Provided data:
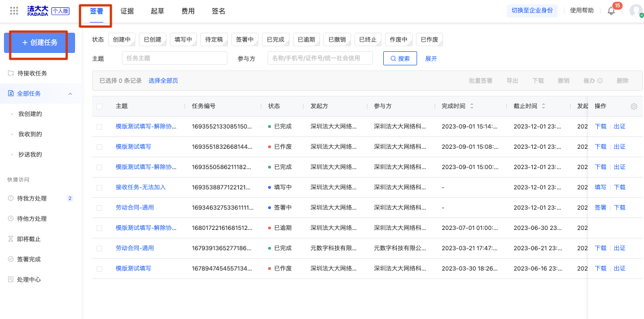644x319 pixels.
Task: Open the app grid launcher icon
Action: 14,11
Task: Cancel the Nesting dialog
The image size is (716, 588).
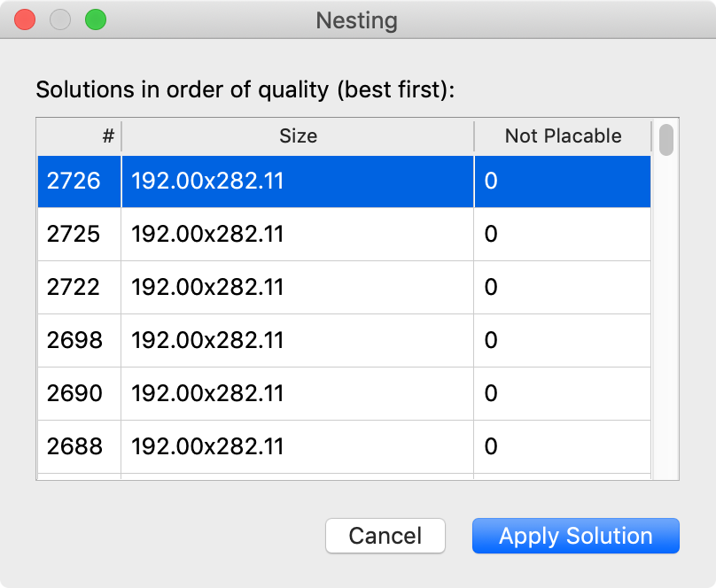Action: pyautogui.click(x=385, y=536)

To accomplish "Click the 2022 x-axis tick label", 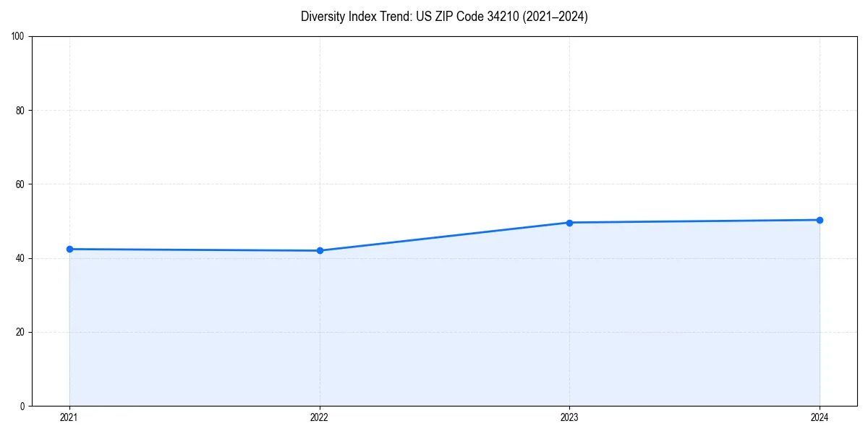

Work to be completed: Word for word, retype the lines from the one with "Task: Cancel the Nesting dialog" through the final line of the data, both included. No pictures belong in the copy.

The completed task:
Task: Cancel the Nesting dialog
The image size is (716, 588).
Action: pyautogui.click(x=385, y=536)

To accomplish "Click the 2022 x-axis tick label", 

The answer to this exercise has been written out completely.